Les travailleuses du sexe ont été les premières à disséminer le virus dans la ville, selon les médecins.
"On n'a pas de moyens pour se protéger. Si tu couches avec quelqu'un qui va t'embrasser et enlever ses habits, c'est difficile de respecter les mesures barrières", résume Nicole Mubukwa, prostituée à Kamituga.
"Depuis que nous avons été touchées par l'épidémie, nous sommes prudentes. Nous exigeons que nos clients enlèvent leurs habits, et s'ils montrent des signes du mpox, nous leur disons de partir", assure cette trentenaire qui espère pouvoir se faire vacciner rapidement.

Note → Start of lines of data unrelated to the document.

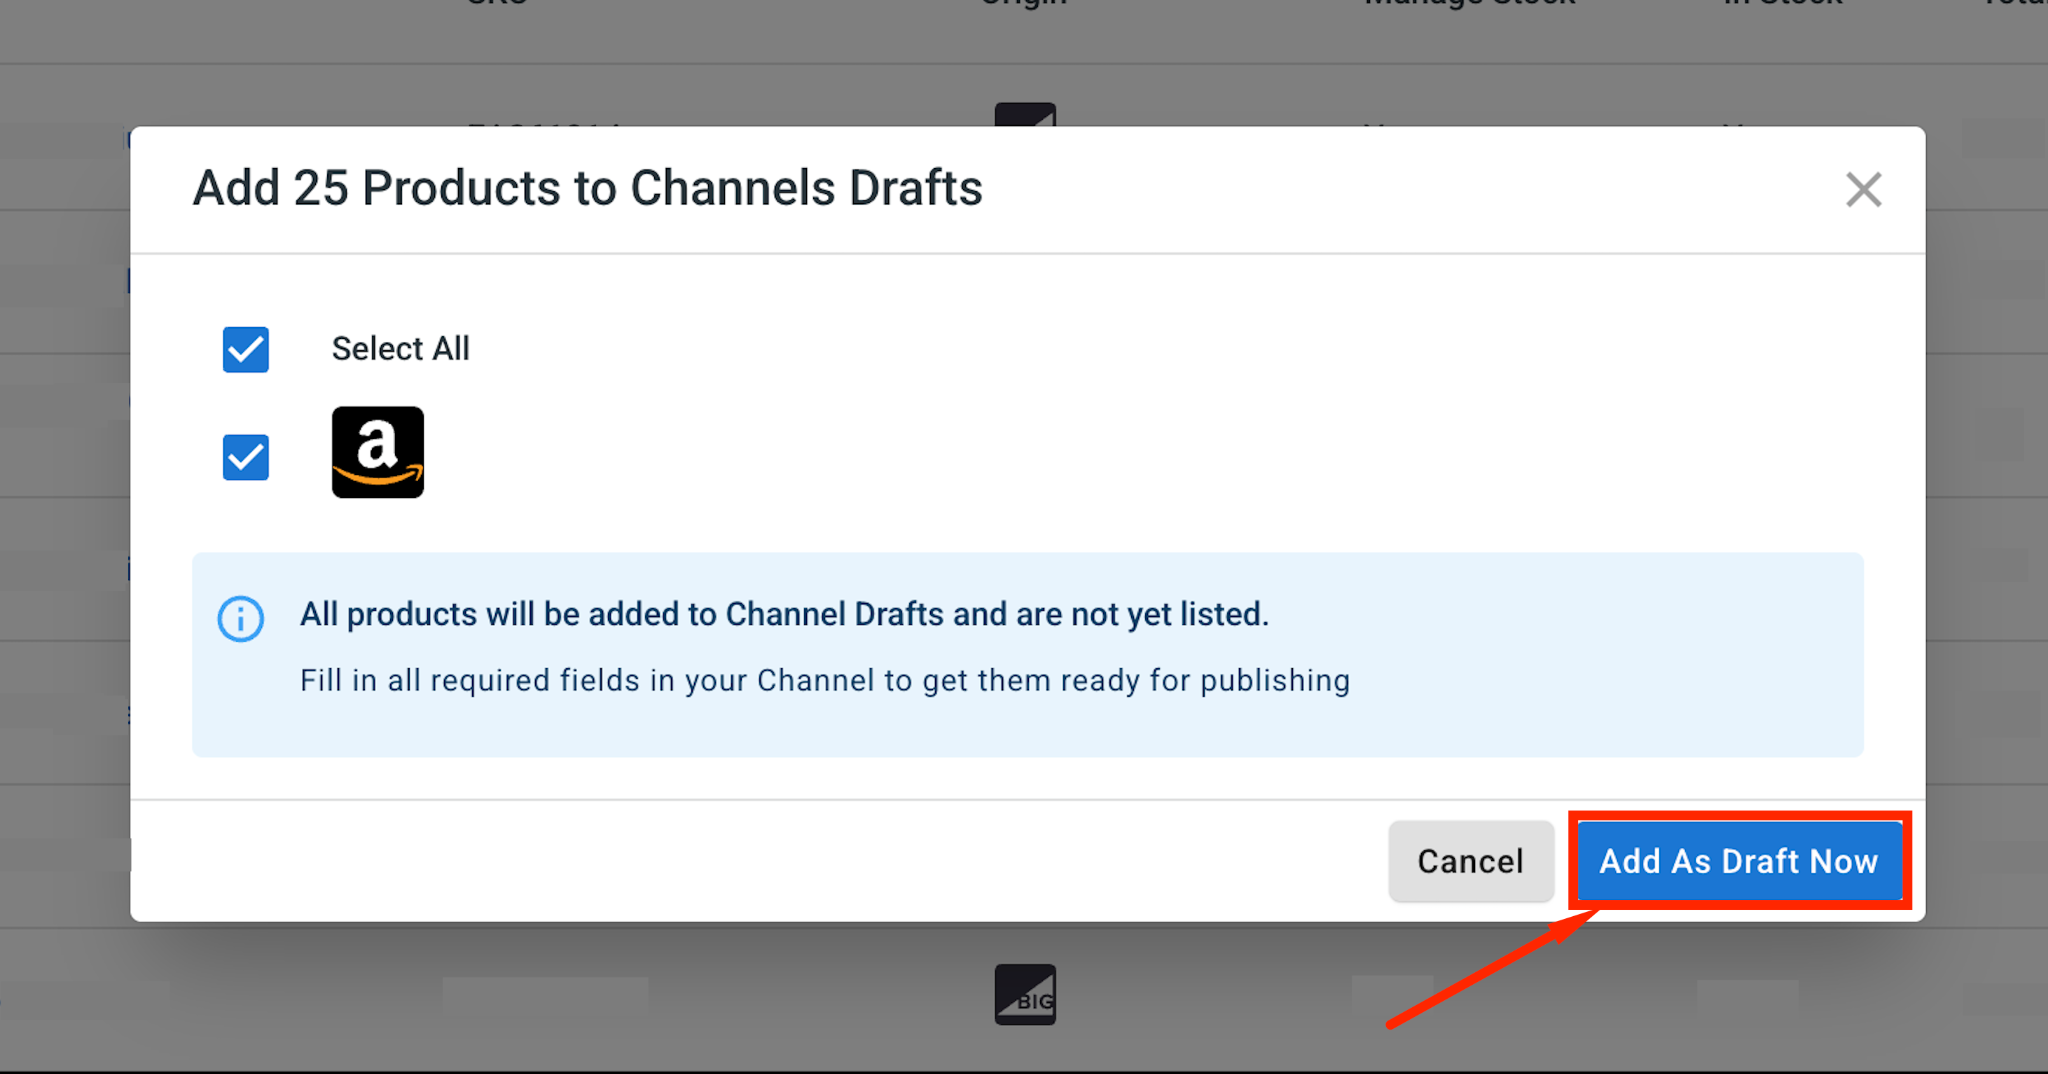Toggle the Amazon channel checkbox
Image resolution: width=2048 pixels, height=1074 pixels.
[246, 457]
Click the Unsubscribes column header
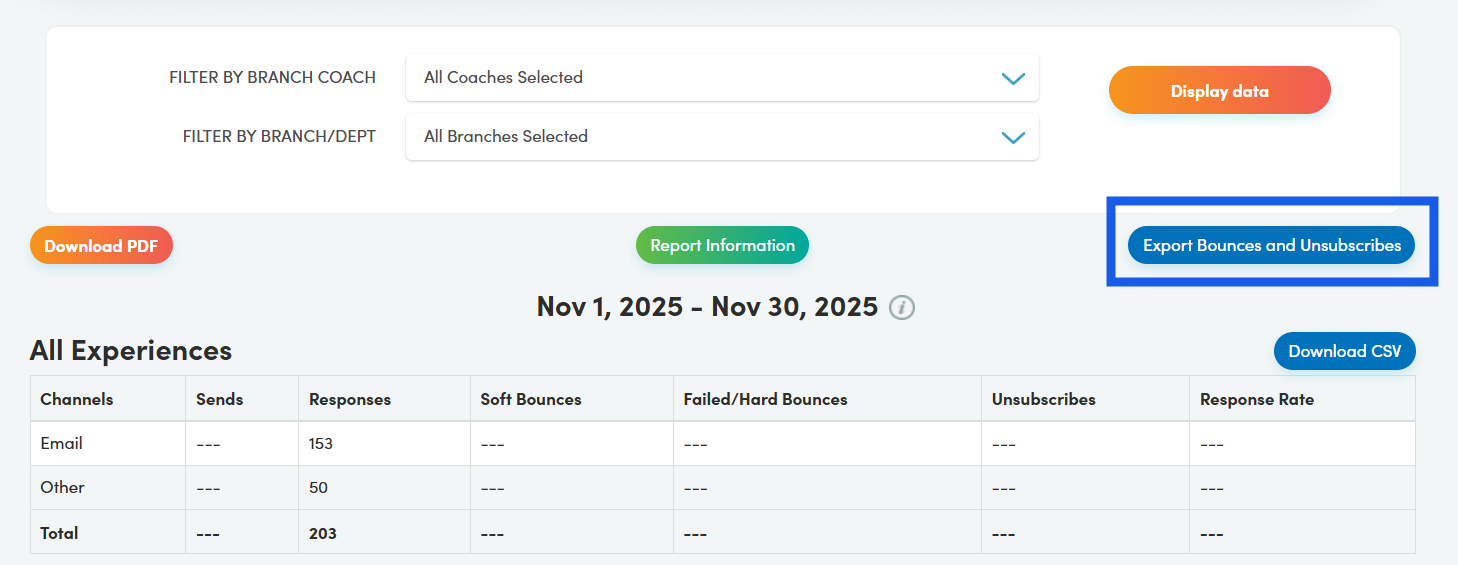The width and height of the screenshot is (1458, 565). 1043,399
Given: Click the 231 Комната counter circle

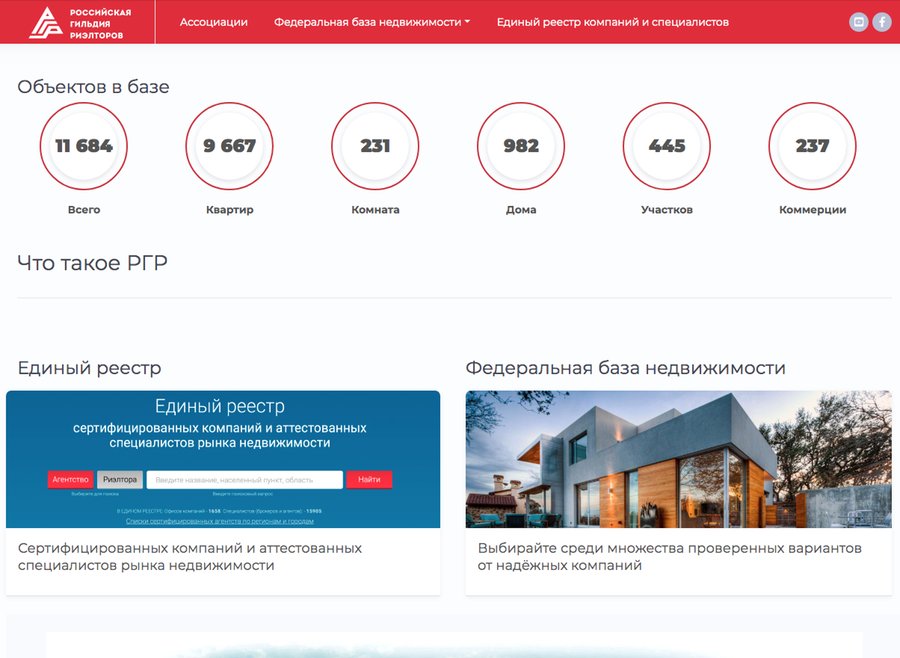Looking at the screenshot, I should click(x=375, y=146).
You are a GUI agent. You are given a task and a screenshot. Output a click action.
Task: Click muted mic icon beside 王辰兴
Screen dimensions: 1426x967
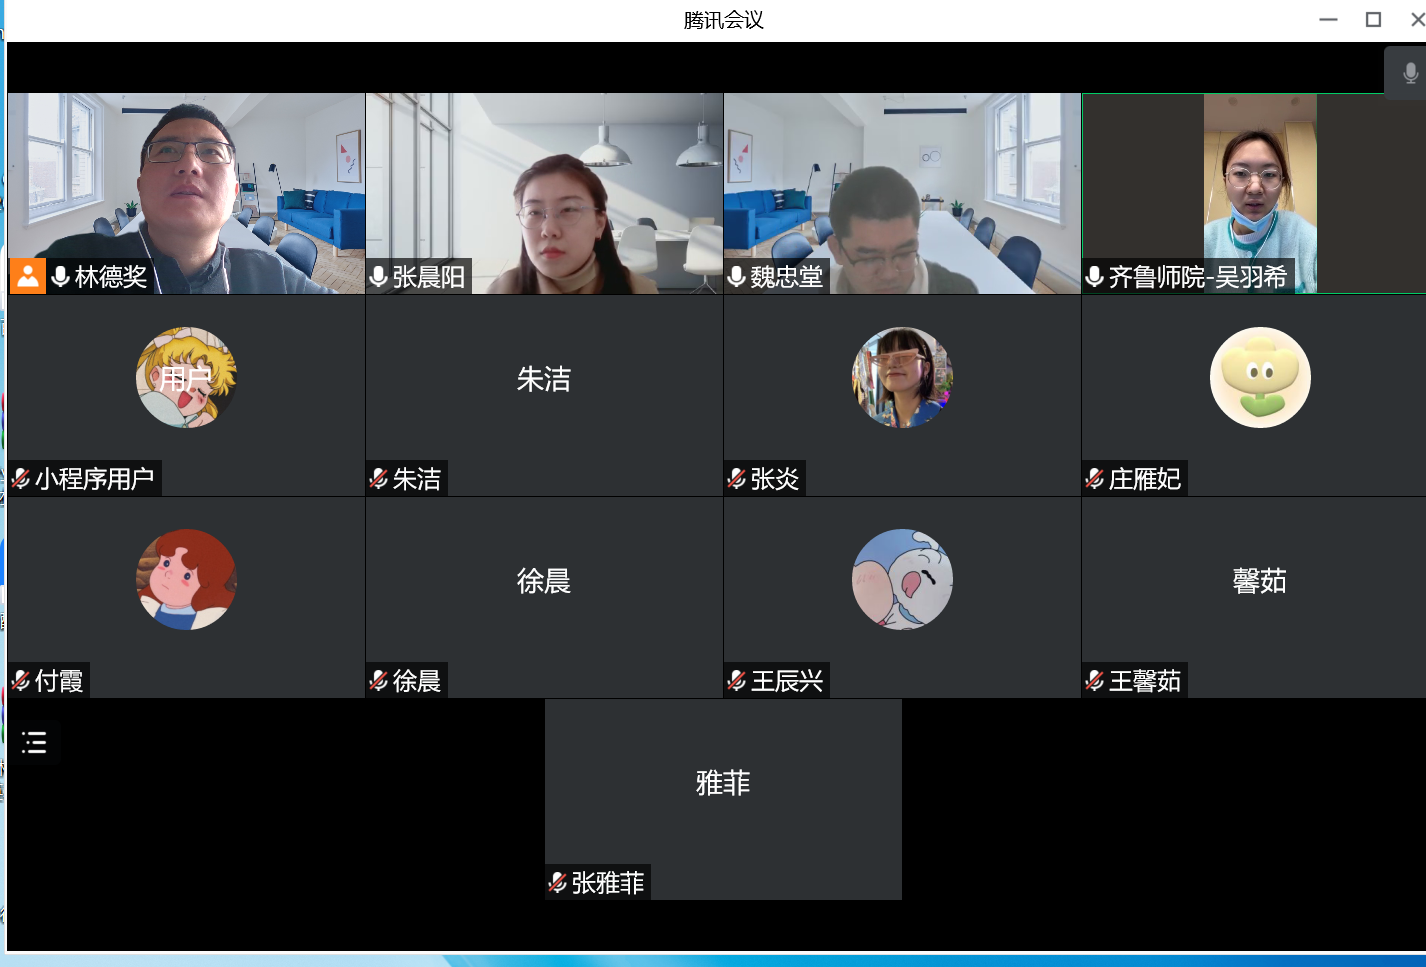(737, 681)
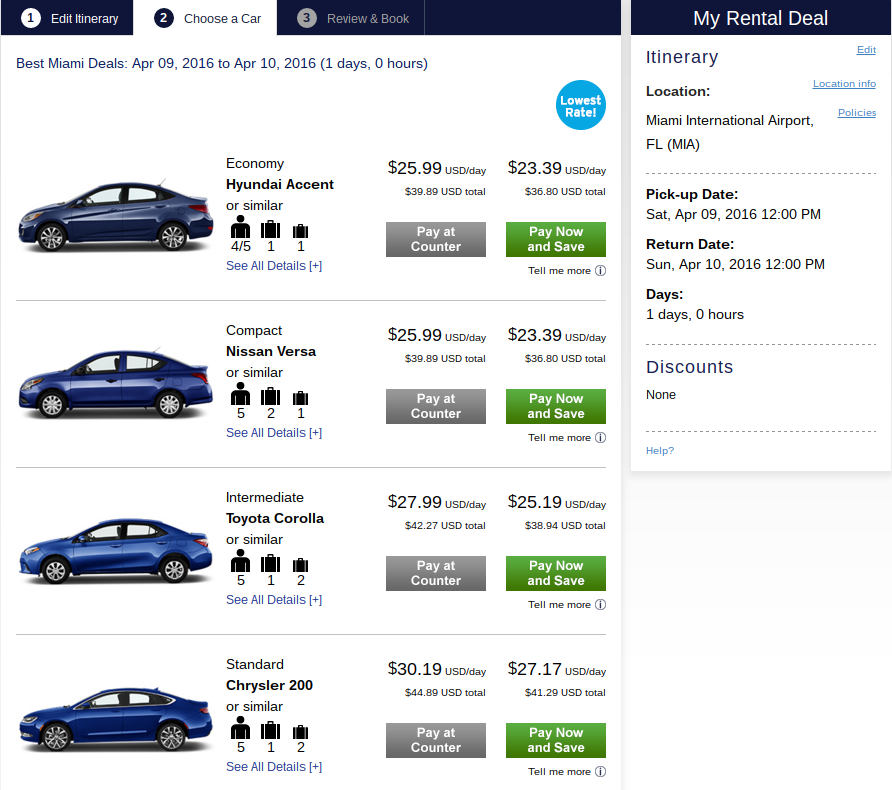This screenshot has width=892, height=790.
Task: Click info icon beside Hyundai Accent Tell me more
Action: pyautogui.click(x=600, y=271)
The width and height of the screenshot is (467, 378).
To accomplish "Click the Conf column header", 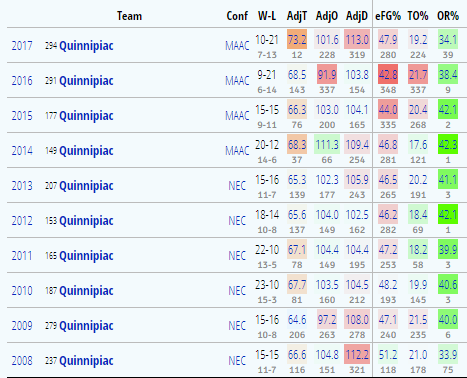I will coord(237,16).
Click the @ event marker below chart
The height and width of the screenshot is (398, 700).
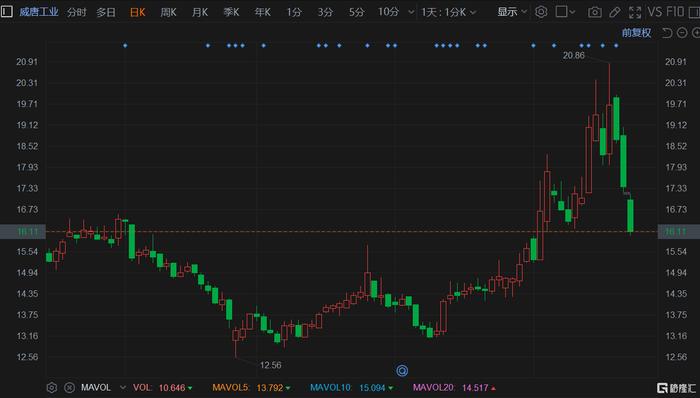click(402, 370)
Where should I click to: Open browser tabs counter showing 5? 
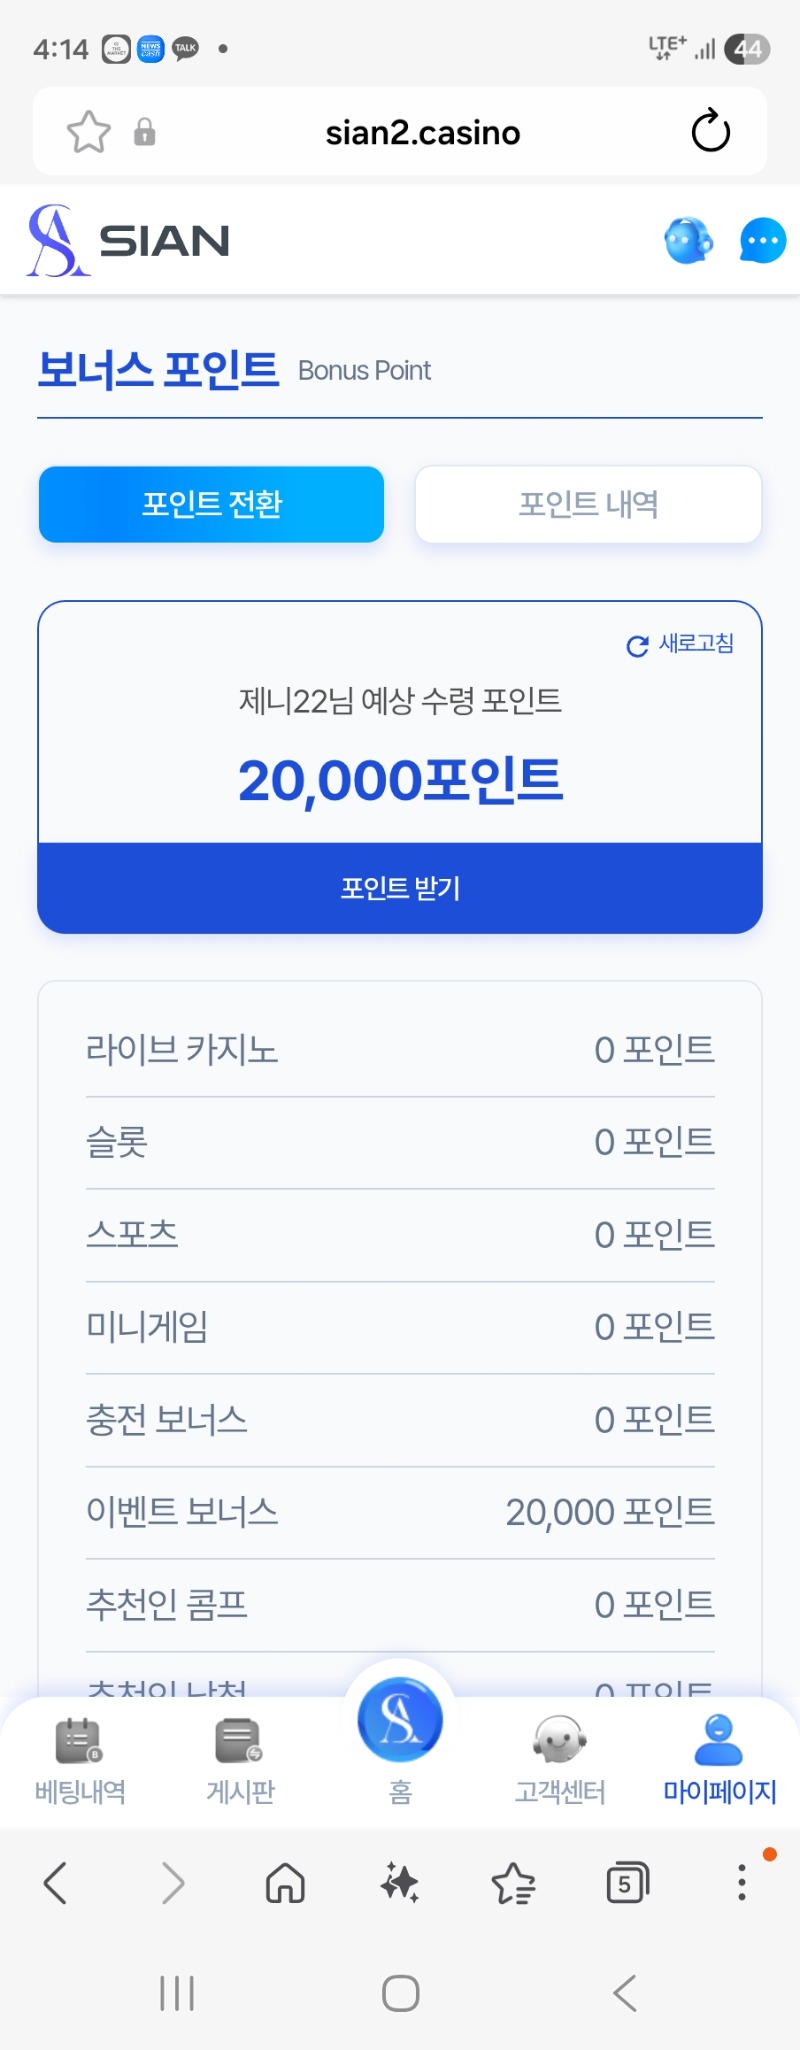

Le pic de l'épidémie est passé à Kamituga et le virus s'est propagé vers les rives du lac Kivu et du lac Tanganyika.
Les autorités provinciales se veulent rassurantes: "Nous sommes dans une phase très encourageante où la maladie est stabilisée", assure Jean-Jacques Purusi, gouverneur du Sud-Kivu.
"Nous avons déjà un véhicule avec chambre froide pour la conservation et l'acheminement des vaccins", affirme le Dr Claude Bahizire, chargé de communication à la division provinciale de la santé du Sud-Kivu.
La confiance dans les vaccins a chuté dans le Sud-Kivu depuis la pandémie de Covid-19, selon une étude publiée dans la revue Human Vaccines & Immunotherapeutic en 2023.
Mais les témoins interrogés par l'AFP à Kamituga ont tous déclaré être prêts à se faire vacciner.